Moreover, the detector 13 which detects the frequency and electric current between the inverter 12 and the three-phase induction motor 14 is provided. Hereinafter, the frequency and current detected by the detector 13 are referred to as a primary frequency and a primary current, respectively. Moreover, the control means 17 which controls the inverter 12 is provided so that it may become the predetermined frequency mentioned above based on these detected rotation speed, primary frequency, and primary current.

Next, the control performed by the control unit 17 will be described.
A user who desires shredding of the paper bundle (hereinafter referred to as “user”) turns on the shredder switch to drive the three-phase induction motor 14 to operate the shredding mechanism.

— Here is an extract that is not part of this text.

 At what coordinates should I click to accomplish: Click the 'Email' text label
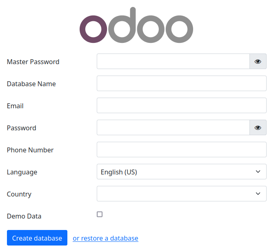coord(15,106)
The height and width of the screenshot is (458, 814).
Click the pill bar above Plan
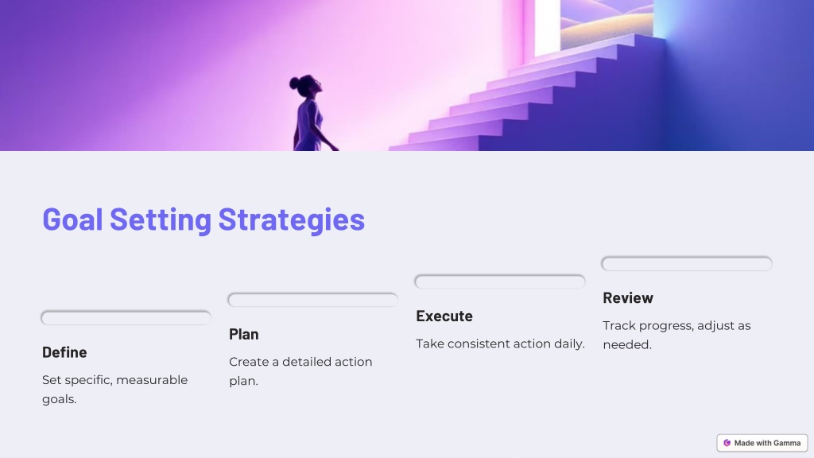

In this state, since the paper bundle is not yet shredded, the three-phase induction motor 14 is in a no-load operation. Then, the user inserts the paper bundle into the shredding insertion slot and shreds the paper bundle. In this state, since the paper bundle is shredded, the three-phase induction motor 14 is in a load operation. Therefore, the rotational speed of the rotating shaft of the three-phase induction motor 14 is lower than the rotational speed during no-load operation. When the control means 17 detects a decrease in the rotational speed from the rotational speed detector 16, it attempts to return to the rotational speed at the time of no-load operation, and thus calculates a necessary frequency for returning to the rotational speed.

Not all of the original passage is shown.